Mitch stuck his head in next to Steve’s. “Rig jockey’s dead.”

Steve said, “Limo driver, too.”

The ambulance could be heard in the distance now, a dismal wail, approaching fast.

“Here we go,” Mitch said, leaving to greet the paramedics.

“It’s the ambulance,” Steve said to the girl. “It’s almost over now.” He started to back away but she caught him by the sleeve, her cold fingers finding his hand, holding on tight.

“Don’t leave…”

“Okay,” Steve said, feeling strangely at peace. He began stroking her forehead, calming her. “I’ll wait right here with you.”

* * *

They got the girl organized first, freeing her from the wreckage, then loading her into the ambulance in a cocoon of blankets, a sling on her fractured arm and a collar around her neck. Steve found her ski jacket and leather handbag in the limo and brought them to her in the ambulance, sitting with her while the paramedics readied her father for transport: starting IVs, applying a cervical collar and splints to his broken legs. In spite of the morphine they’d given her, she didn’t seem to want to let go of his hand. Steve didn’t mind. His heart went out to her. She must have been terrified out here in the cold, wondering if her dad was dead and whether she was going to end up the same way. It was a good thing she’d managed to call it in herself because the highway had been closed for the past hour. The tanker and the limo must have been the last vehicles to make it through before the barricades went up.

And that van with the bum headlight
, Steve thought.

One of the paramedics climbed into the front seat, startling Steve. She got something out of the glovebox, then simply sat there, blowing warm air into her cupped hands. In the stark light of the cab Steve thought she looked a little anemic. He asked her how long she’d been on the job.

“That obvious, huh? I’m a second year student.”

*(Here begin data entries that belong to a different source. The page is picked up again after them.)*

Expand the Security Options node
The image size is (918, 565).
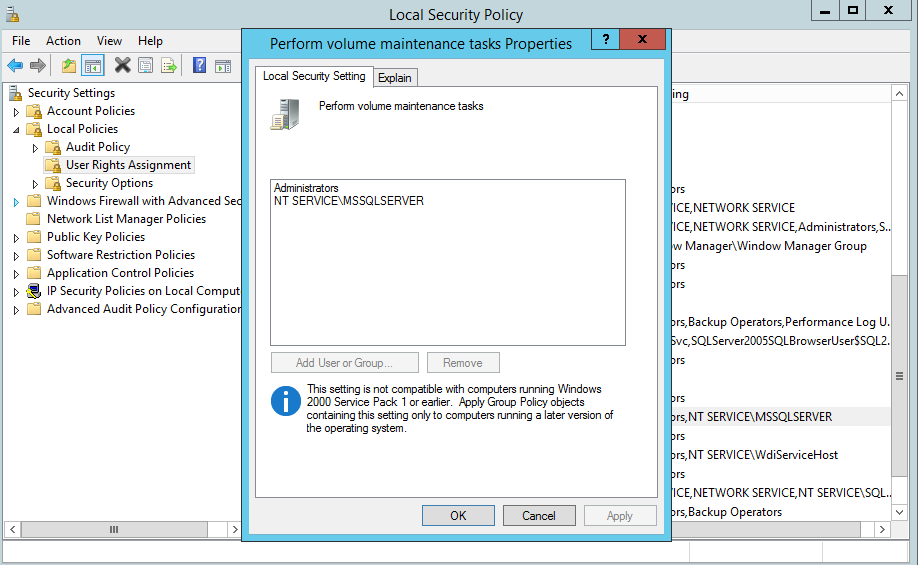[x=35, y=184]
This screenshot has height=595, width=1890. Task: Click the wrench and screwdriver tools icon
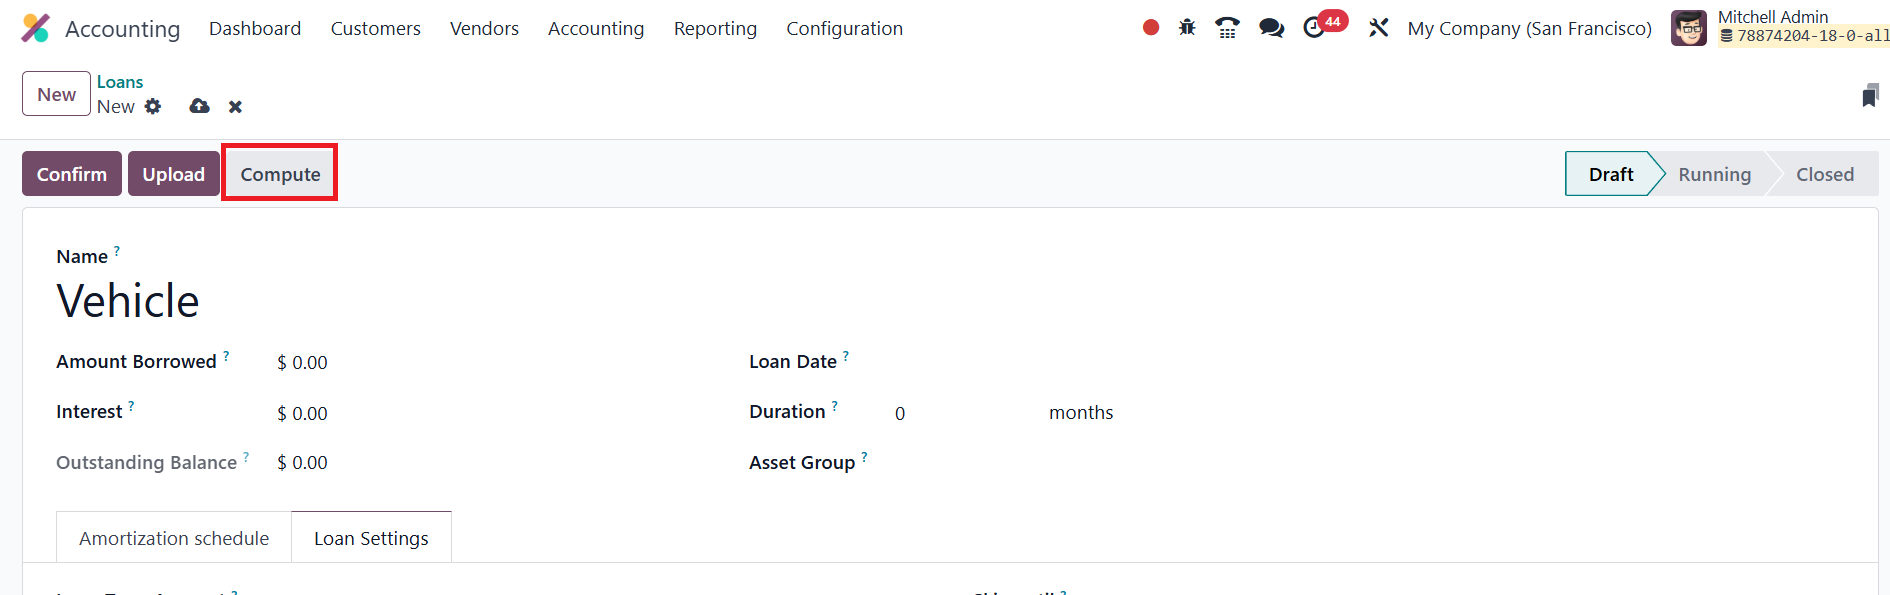coord(1379,28)
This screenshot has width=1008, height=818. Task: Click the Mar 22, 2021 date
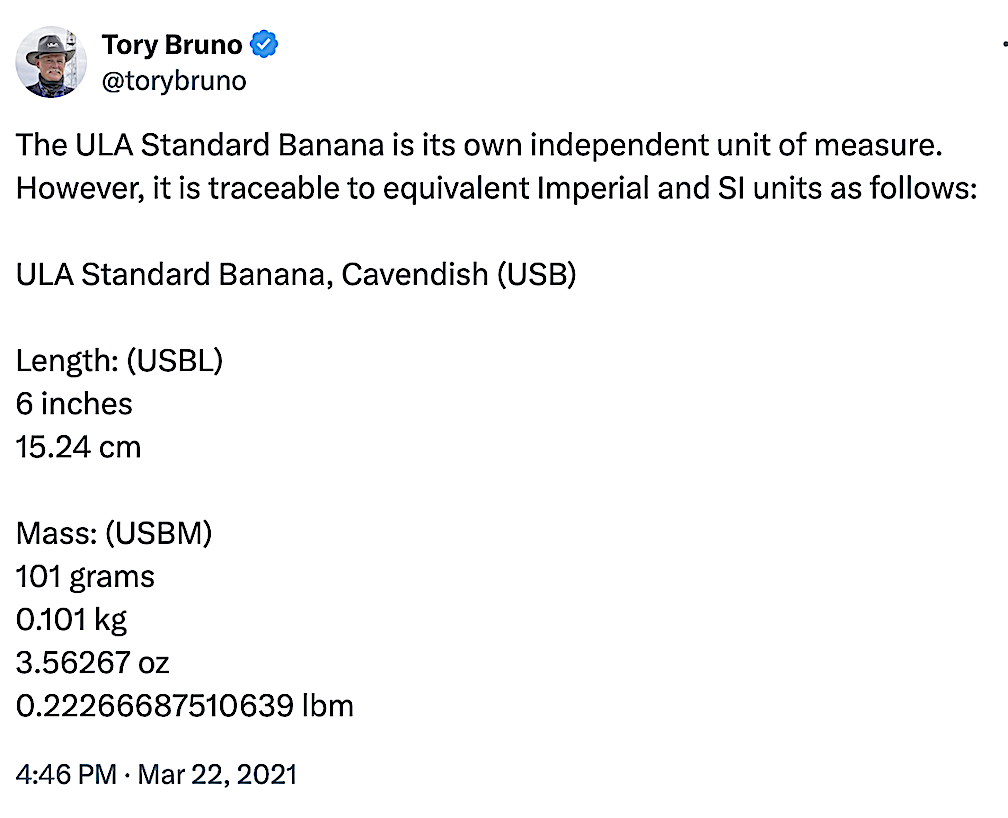tap(217, 774)
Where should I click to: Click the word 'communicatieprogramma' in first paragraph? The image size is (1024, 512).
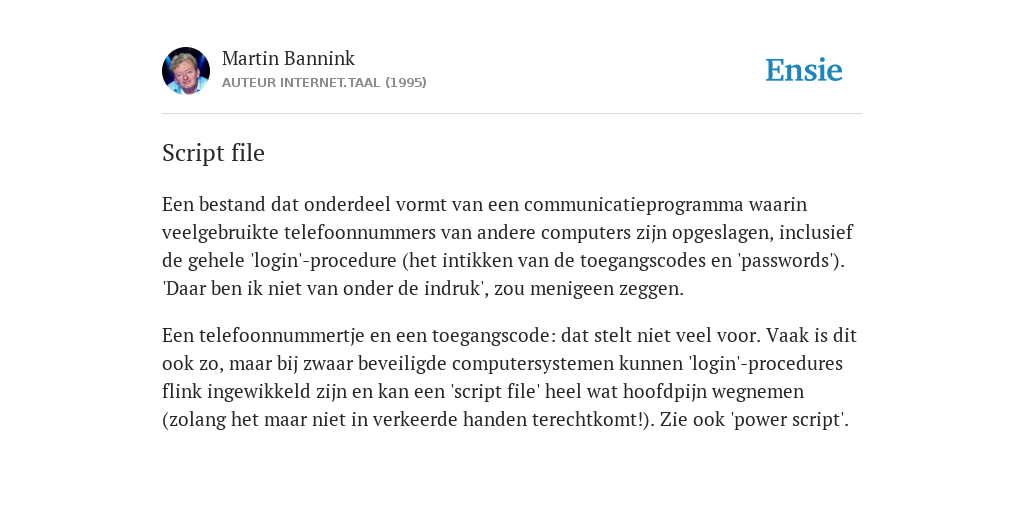[633, 205]
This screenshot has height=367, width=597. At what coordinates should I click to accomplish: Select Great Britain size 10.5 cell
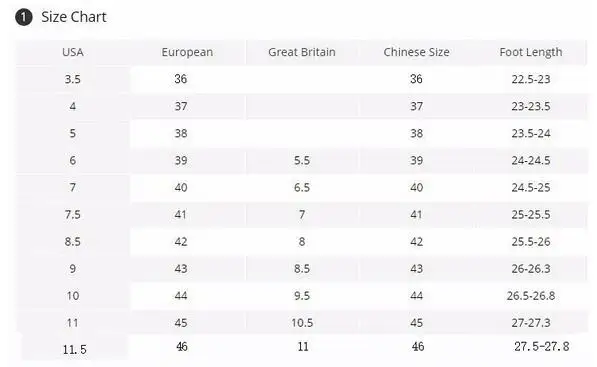point(302,323)
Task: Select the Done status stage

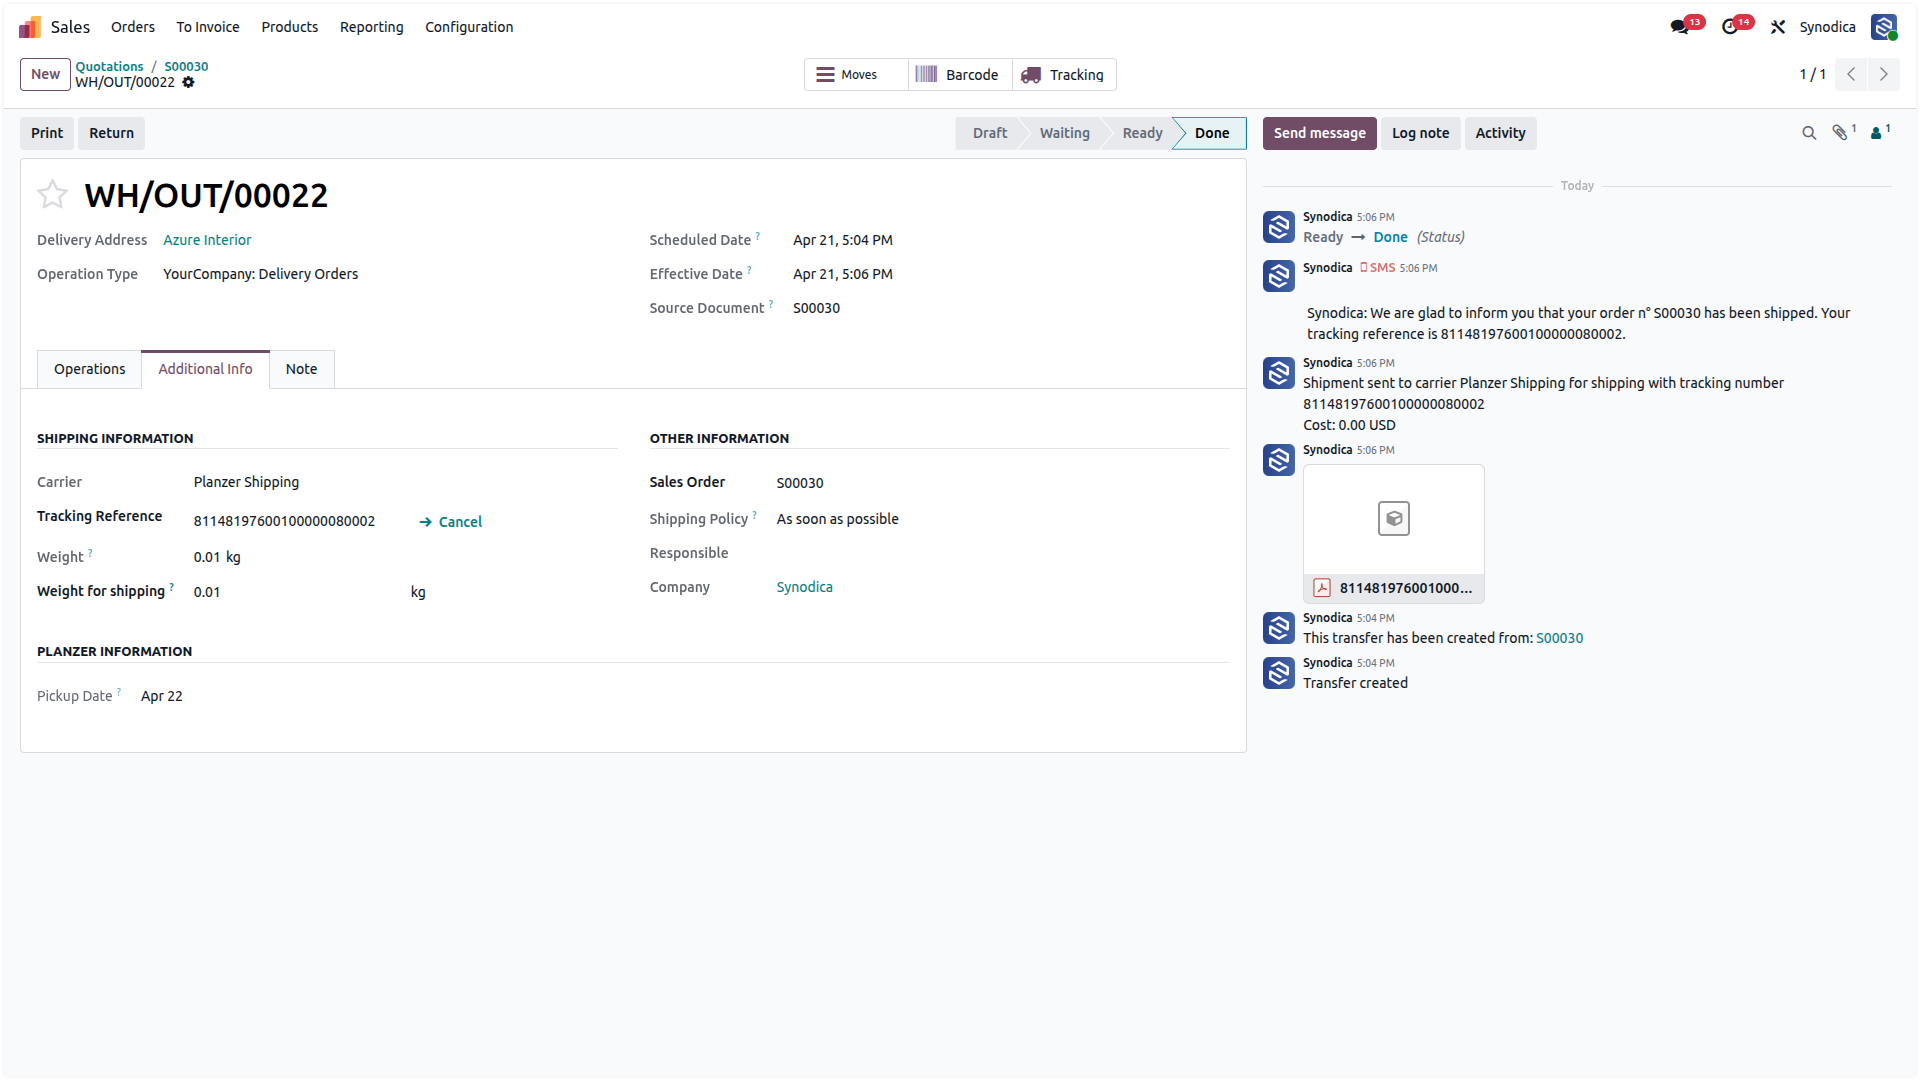Action: pos(1211,133)
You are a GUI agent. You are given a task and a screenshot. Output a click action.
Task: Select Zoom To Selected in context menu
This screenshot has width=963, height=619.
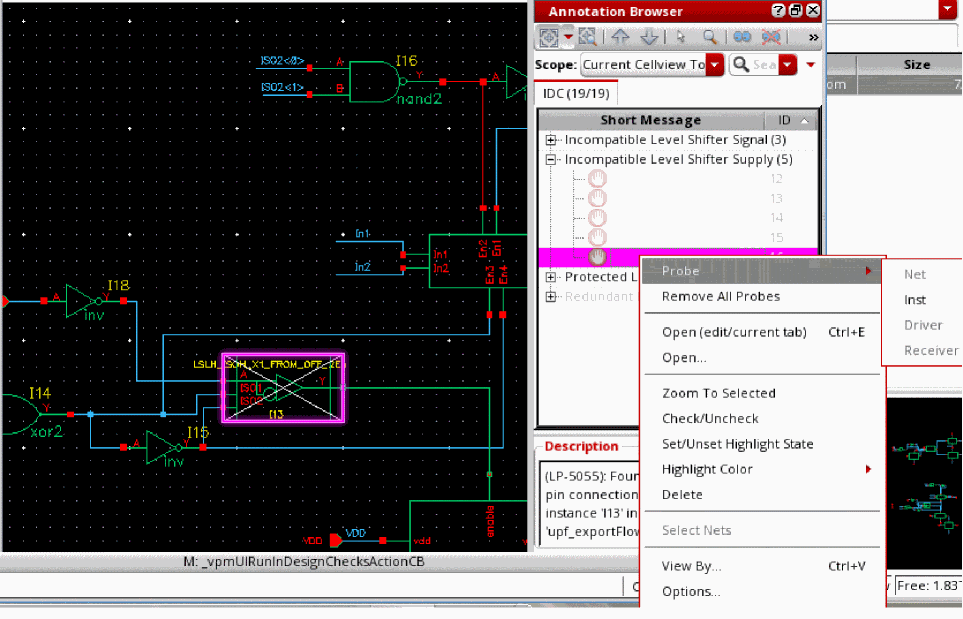[718, 393]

Steve said, “Rough night?” and the girl nodded. He said, “I know how you feel.”

She unwrapped the bar of chocolate she’d taken from the glovebox and took a big bite. “We haven’t had time to eat, I got dizzy…”

“Take it from me,” Steve said, “you’re better off with an empty stomach.” He glanced at the girl on the stretcher, sleeping soundly now. He said, “So what’s the plan for these folks?”

“We’re gonna meet the air ambulance in Barrie. From there they’re gonna airlift them to Toronto.”

“Whereabouts in Toronto?”

The paramedic said, “North York Trauma,” and Steve said, “Yeah? I live about ten minutes from there,” but the girl was gone.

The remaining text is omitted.